Acronis Access and the AppConnect ecosystem used for document management
Continentale uses mobile applications for email, personal contacts, calendars, social networks, and secures access to contract documents. MobileIron was implemented by system integrator sector27, an IRON partner with a wealth of mobility expertise.
Harald Kiy, one of its two directors, recalls: "We'd been working with Vodafone for many years. We met Continentale at a trade fair, and ended up doing business with them."
The apps are managed by multiple MobileIron Sentry proxy servers based on MobileIron AppTunnel technology. This transmits encrypted business data securely between the corporate network and a container-protected business app on the mobile device, without having to set up a full VPN connection, which requires large amounts of battery storage and is often vulnerable to harmful code. Continentale uses AppTunnel technology for the Acronis document management solution. The Acronis Access business app (previously known as MobilEcho) is part of MobileIron's AppConnect container technology, and the federation also plans to use the IBM Connections (formerly Lotus Connections) social media system.
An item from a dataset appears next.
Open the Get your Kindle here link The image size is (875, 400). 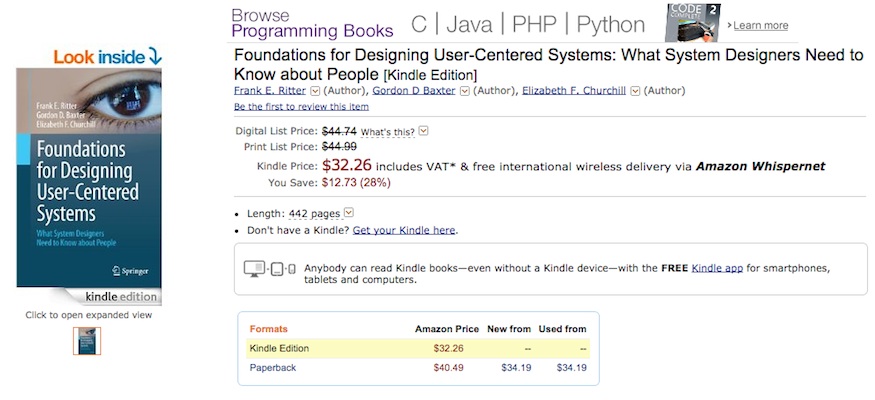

Brünger explains: "With Acronis Access on the AppConnect ecosystem, traveling staff can access documents on their mobile devices as quickly and securely as on our file servers using a notebook or desktop PC."
They can also edit, share and comment on documents. The access rights in the Active Directory make it easier to manage data and documents in accordance with security guidelines.
Mobile reaches critical mass
Certificates are essential to Continentale's mobile document management.
Sector27's Harald Kiy says: "We tested their certification requirements using a beta version of Acronis Access, and then with the series version. Jochen Brunger and the IT team were more than willing to experiment. We all learned a lot, and we actually enjoyed the whole process."
Brünger says Continentale now has most of the mobile devices it needs.
"We'll definitely be issuing more smartphones and tablets in the next 12 to 18 months. I estimate between 100 and 200, but we're now sufficiently mobile as a business." The federation will be keeping its EMM modules under review, he says. "For example, we're currently looking at the Secure Browser module, which is a good way of making our intranet even more secure."
AppConnect protects apps throughout their lifecycle
MobileIron AppConnect secures business data over the mobile application lifecycle, from installation to withdrawal. It protects proprietary and selected third-party apps from the Apple AppStore, Google Play, and other mobile marketplaces, allows mobile IT teams to protect corporate data against unauthorized access, and offers the following main functions:
Authentication: IT managers can ensure that only authorized users access application data and use certificates to verify their identity. Single sign-on (SSO) capabilities allow authenticated users to access multiple authorized applications by logging on once from their smartphone or tablet.
Configuration: Appropriate settings ensure that the system operates effectively.
Authorization: Users can be allowed to, or prevented from, using apps or storing data on mobile devices.
Access control: IT managers can block access to apps if this would endanger the security of the corporate network.
Analysis: Monitors the use of apps.
Deletion: Apps and data can be remotely deleted from smartphones and tablets.